**Task details:**
Print only the closing part of the entries. It starts at the line containing "Tutorial (570, 508)" and includes the final line, exactly as written.

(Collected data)
————

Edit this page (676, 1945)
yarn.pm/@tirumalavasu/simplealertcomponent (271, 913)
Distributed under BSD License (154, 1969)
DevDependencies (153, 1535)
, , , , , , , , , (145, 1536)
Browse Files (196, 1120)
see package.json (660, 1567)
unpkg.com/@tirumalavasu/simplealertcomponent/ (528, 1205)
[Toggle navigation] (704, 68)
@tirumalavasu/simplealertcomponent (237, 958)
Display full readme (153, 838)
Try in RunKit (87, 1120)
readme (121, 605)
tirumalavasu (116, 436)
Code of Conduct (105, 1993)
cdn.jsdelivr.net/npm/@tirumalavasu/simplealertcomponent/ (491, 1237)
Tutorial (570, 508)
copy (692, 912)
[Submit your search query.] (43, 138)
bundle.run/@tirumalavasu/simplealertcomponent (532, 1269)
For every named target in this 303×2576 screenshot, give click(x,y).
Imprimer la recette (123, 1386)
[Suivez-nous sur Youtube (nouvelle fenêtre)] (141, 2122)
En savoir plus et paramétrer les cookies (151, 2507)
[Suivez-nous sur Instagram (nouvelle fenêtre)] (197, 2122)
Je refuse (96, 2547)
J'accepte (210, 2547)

————

**Exercise output:**
Tutorial (570, 508)
copy (692, 912)
[Submit your search query.] (43, 138)
bundle.run/@tirumalavasu/simplealertcomponent (532, 1269)
For every named target in this 303×2576 screenshot, give click(x,y).
Imprimer la recette (123, 1386)
[Suivez-nous sur Youtube (nouvelle fenêtre)] (141, 2122)
En savoir plus et paramétrer les cookies (151, 2507)
[Suivez-nous sur Instagram (nouvelle fenêtre)] (197, 2122)
Je refuse (96, 2547)
J'accepte (210, 2547)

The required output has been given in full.